Халлфиш: А как насчет того, чтобы совпасть тютелька в тютельку и дать аудитории шанс прочесть ее собственные мысли в изображении?
Крэйг Меллиш: В нашем мини-сериале о «Пыльном котле» была сцена, где одна из наших собеседниц, которая была еще ребенком во времена тех событий, рассказывала историю, как ее отцу и некоторым мужчинам пришлось забить свое стадо скота, поскольку нечем было кормить животных. Я мог бы взять имеющуюся фотографию мужчины, похоже, стреляющего в корову, но вместо этого мы использовали фотографию маленького ребенка, который держится за забор из колючей проволоки и выглядит грустным, будто это наша собеседница. И, мне кажется, это сделало сцену гораздо более сильной, словно видишь ее глазами ребенка.
Халфиш: Как дать зрителю возможность «оживить фотографию»?
Крэйг Меллиш: Бог в деталях[21]. Можно показать детали на увеличенном снимке, а затем – бум! – раскрыть общую картину. Покажите то, что вам нужно. Я не хочу каждый раз делать один и тот же фильм. Не хочу с точки зрения монтажа впадать в состояние: «Вот новая сцена. Я начинаю с этого, потом вступает музыка, потом я добавляю голос…» Стараюсь искать новый подход. Надеюсь, что не повторяюсь. Что я сделал во «Вьетнаме» по-новому и, вероятно, не буду делать это так часто в «Кантри-музыке», так это то, что долго показывал в кадре респондентов, когда они ничего не говорили. Когда размышляли над своими ответами. По какой-то причине это действительно сработало. Вы по-настоящему проникаетесь действием во время этих пауз. Думаю, потому, что герои не умничали и не искали «правильный» ответ. Они вновь, спустя 50 лет, переживали те события, это можно было увидеть по их глазам. В такие моменты паузы были реально эффективны, тогда как в других случаях возникало ощущение: «Возможно, они топчутся на месте. Нужно сократить. Поможем им перейти к сути. Давайте двигаться дальше».
Темп и ритм
Халлфиш: Стив, что влияет на частоту или ритм твоих склеек?
Стив Одетт: Темп речи. Склейки зависят от скорости подачи текста, хотя на красивом кадре можно задержаться и подольше. Часто, чтобы дать себе такую возможность, я делаю то, что называю Avid push (наезд) – увеличиваю масштаб кадра где-то на 10–30 %. Я использую это в интервью, если мне кажется, что человек в кадре говорит слишком долго.
Халлфиш: Крейг, в документальном фильме иногда бывает нужно немного отдохнуть от фактов и информации.
Крэйг Меллиш: Во «Вьетнаме» у нас есть персонаж, типичный американский парень, который хочет сражаться за свою страну и отправляется во Вьетнам. Мы следим за ним на протяжении двух серий, и, как и многие другие молодые ребята, он погибает в бою. В нашем сюжете это происходит в середине серии, и мы должны рассчитать, сколько зрителям нужно времени, чтобы перевести дух, потому что это очень эмоционально. Очевидно, что нельзя сразу переходить к следующей истории, но и нельзя затягивать настолько, чтобы потерять нить фильма. Поэтому необходимо найти золотую середину: «Где мы уже достаточно погоревали и когда готовы перейти к следующей истории?»

Раздел данных ->
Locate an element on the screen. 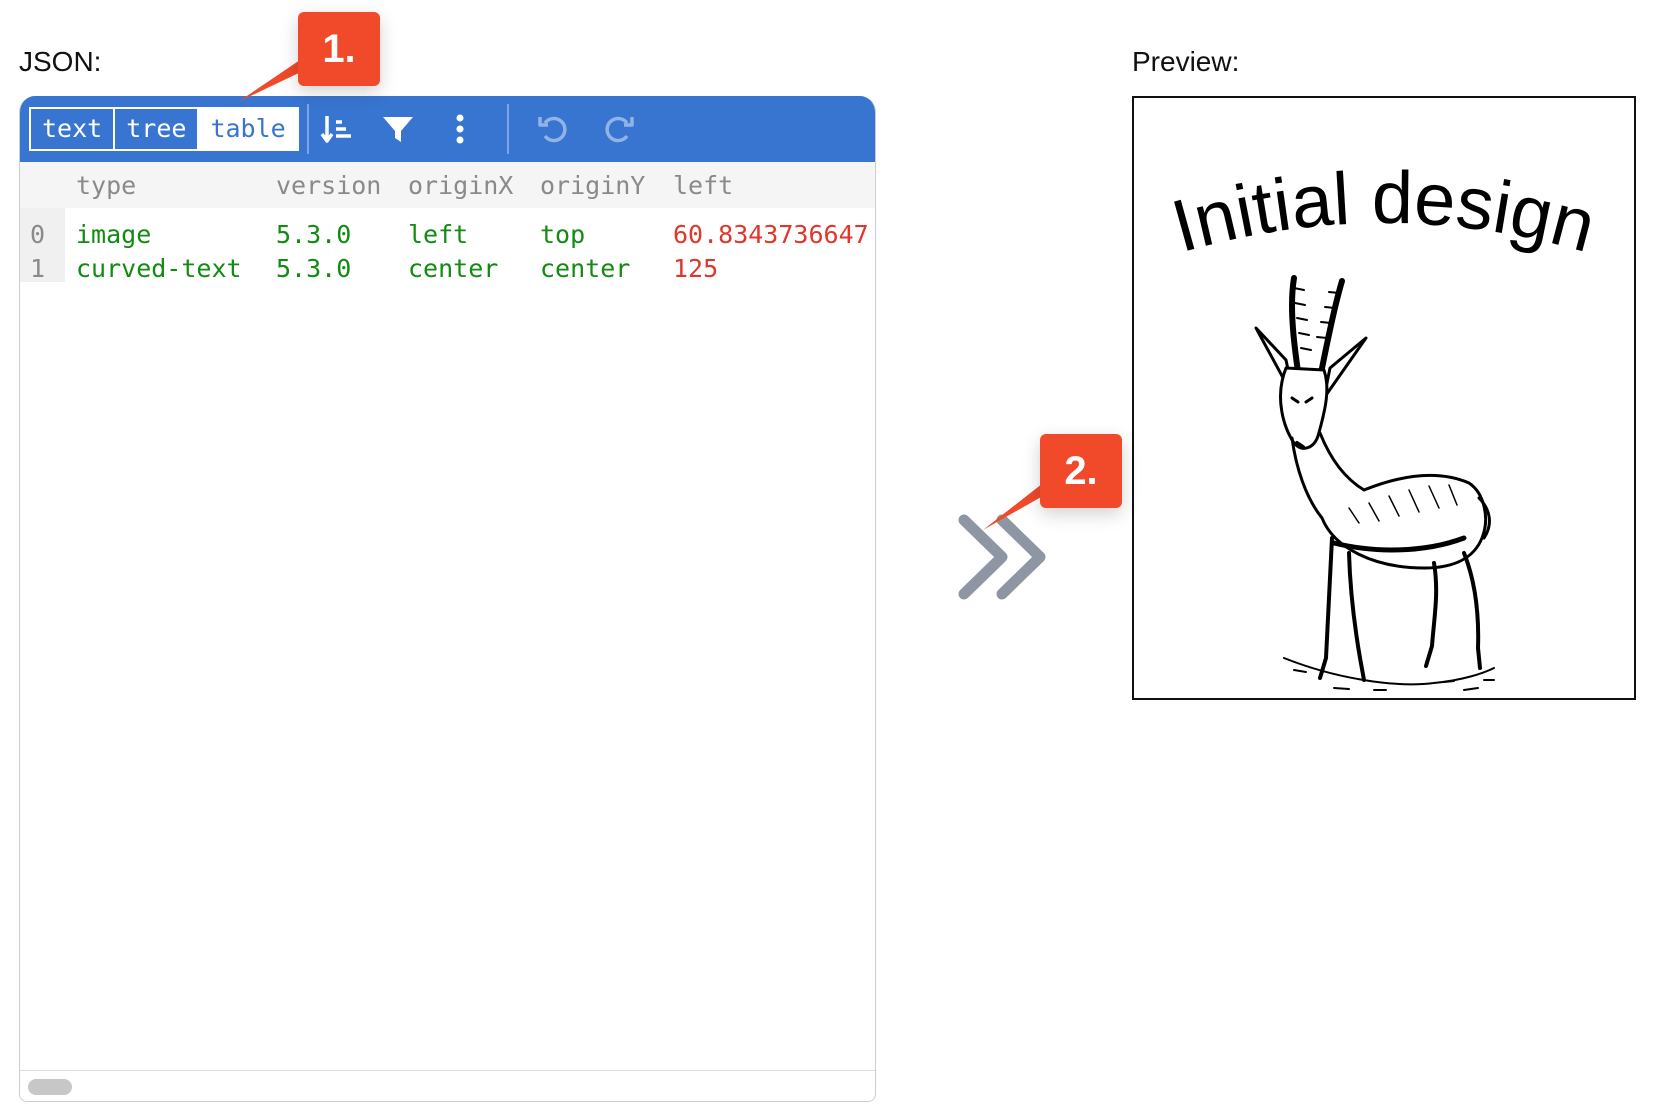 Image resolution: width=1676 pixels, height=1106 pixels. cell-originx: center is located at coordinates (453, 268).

==

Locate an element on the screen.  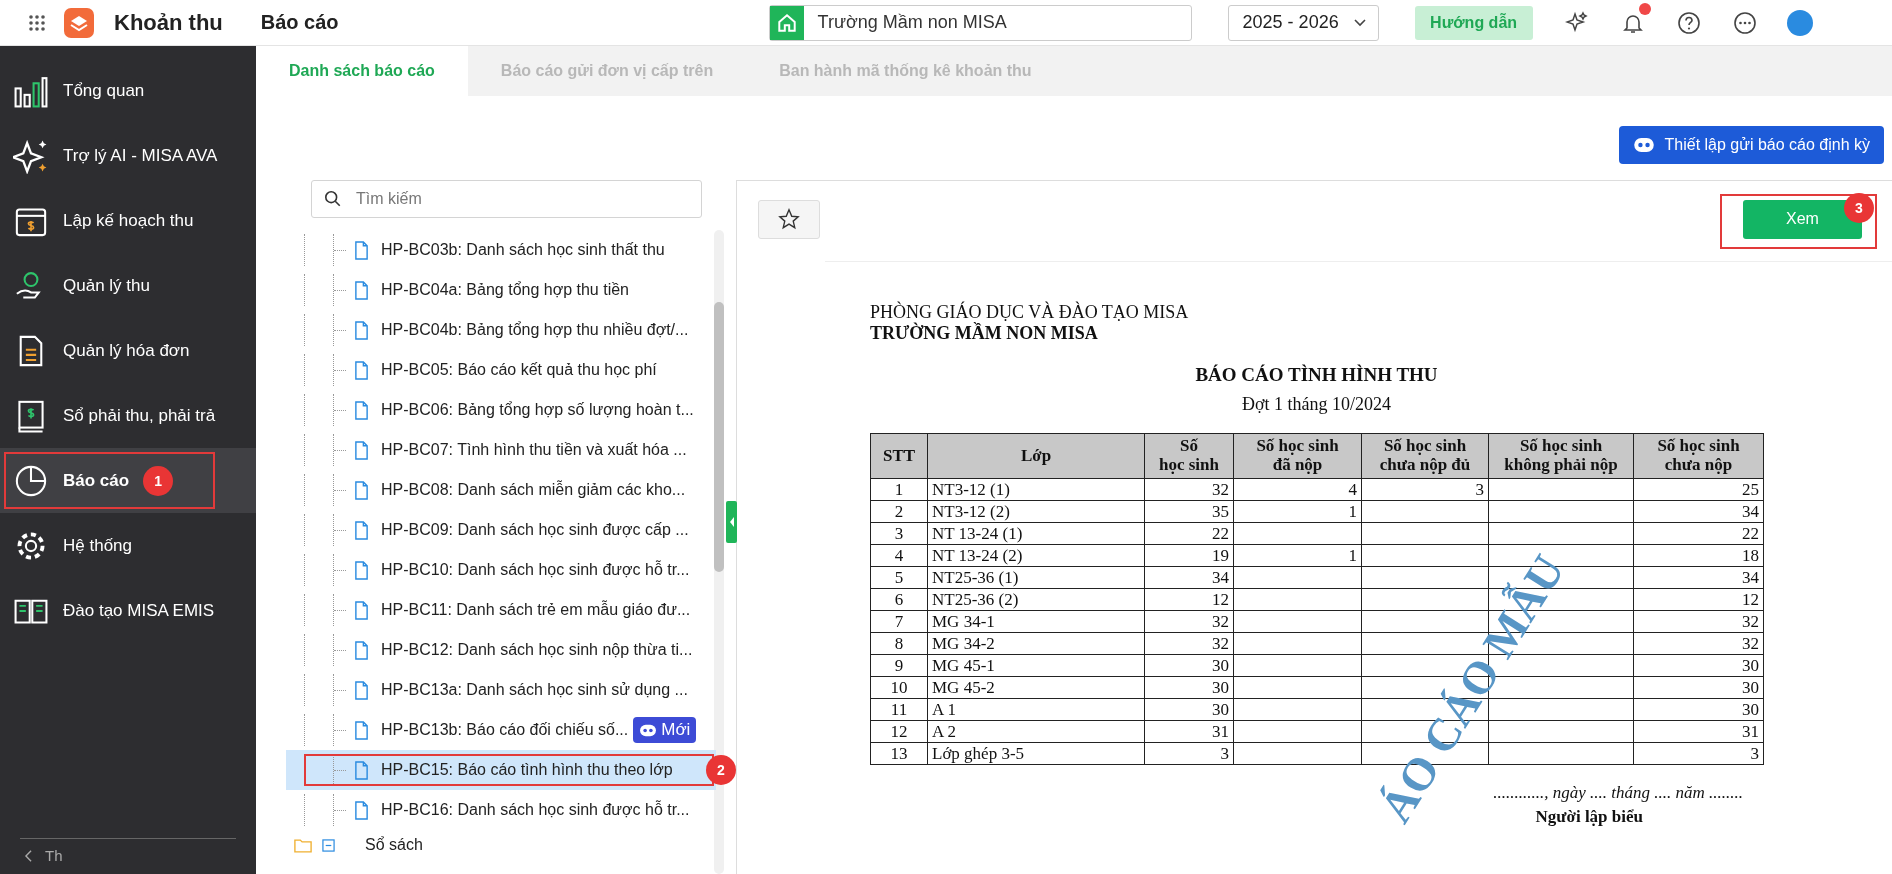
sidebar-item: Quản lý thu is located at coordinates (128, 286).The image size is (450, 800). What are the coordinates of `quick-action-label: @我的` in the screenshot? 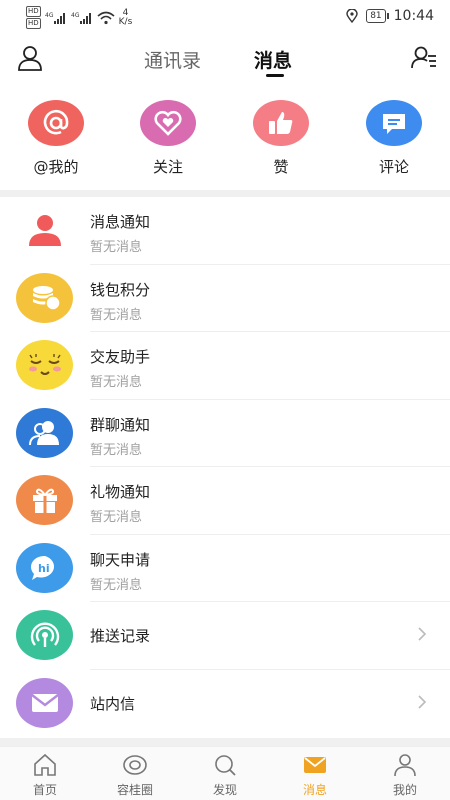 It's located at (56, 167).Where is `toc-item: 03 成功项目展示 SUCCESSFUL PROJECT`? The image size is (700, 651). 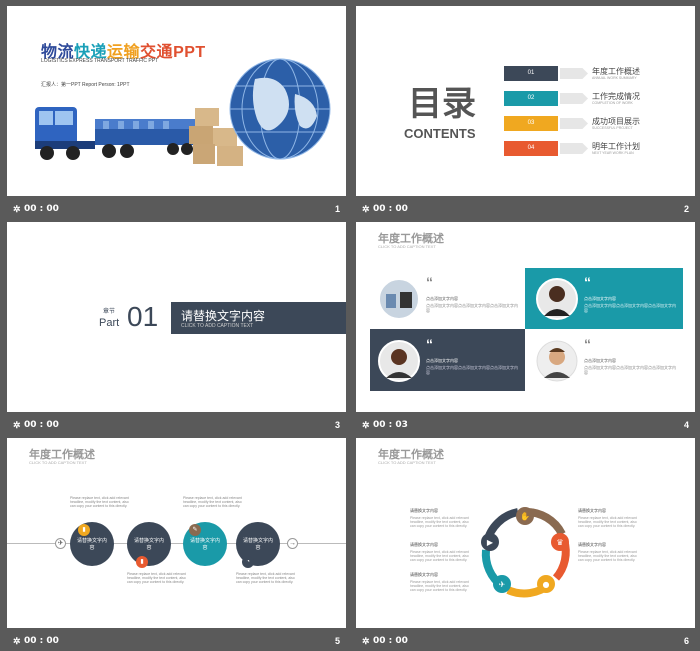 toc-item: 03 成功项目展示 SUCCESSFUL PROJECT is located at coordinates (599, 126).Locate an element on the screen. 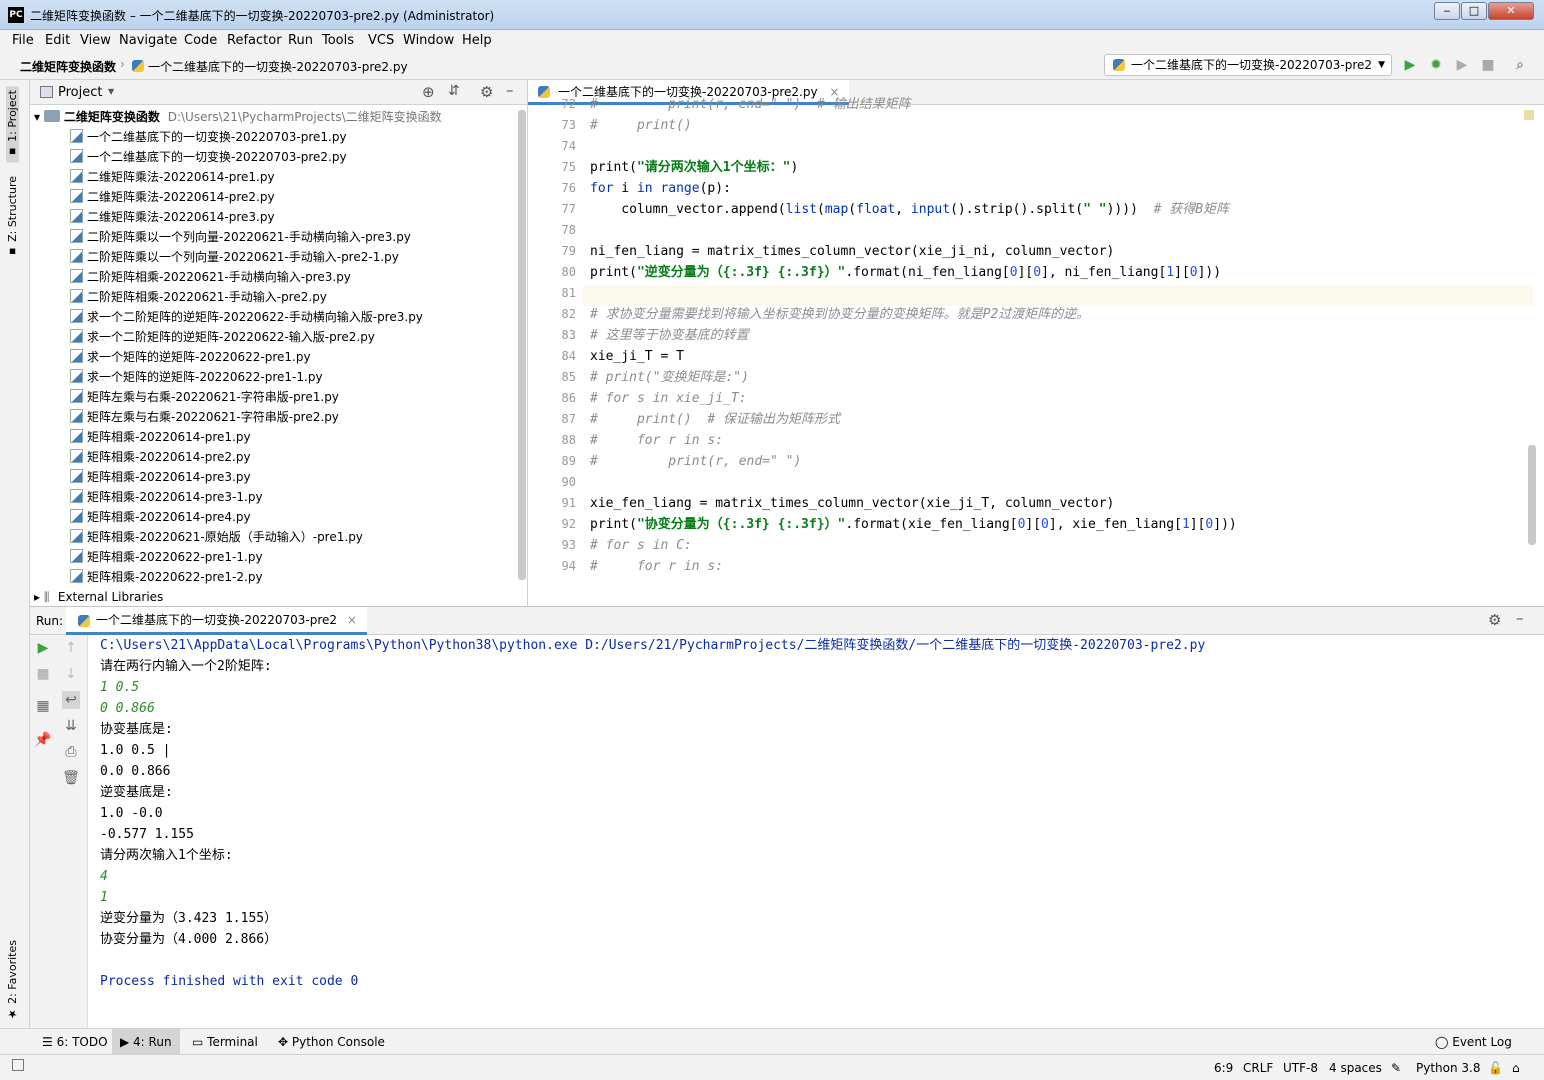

...

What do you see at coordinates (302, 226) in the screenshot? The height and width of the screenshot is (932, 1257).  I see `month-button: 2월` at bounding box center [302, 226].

Что нужно сделать ->
**1)** Назовите всех участников интервью о монтаже, чьи реплики приведены в тексте.
**2)** Продублируйте фрагмент интервью о монтаже, начиная со слов «Стив Одетт: Темп» и далее до слов «фактов и информации.».
Строки здесь никак не используются.

Ответы по номерам ->
**1)** Халлфиш, Крэйг Меллиш, Стив Одетт

**2)**
Стив Одетт: Темп речи. Склейки зависят от скорости подачи текста, хотя на красивом кадре можно задержаться и подольше. Часто, чтобы дать себе такую возможность, я делаю то, что называю Avid push (наезд) – увеличиваю масштаб кадра где-то на 10–30 %. Я использую это в интервью, если мне кажется, что человек в кадре говорит слишком долго.
Халлфиш: Крейг, в документальном фильме иногда бывает нужно немного отдохнуть от фактов и информации.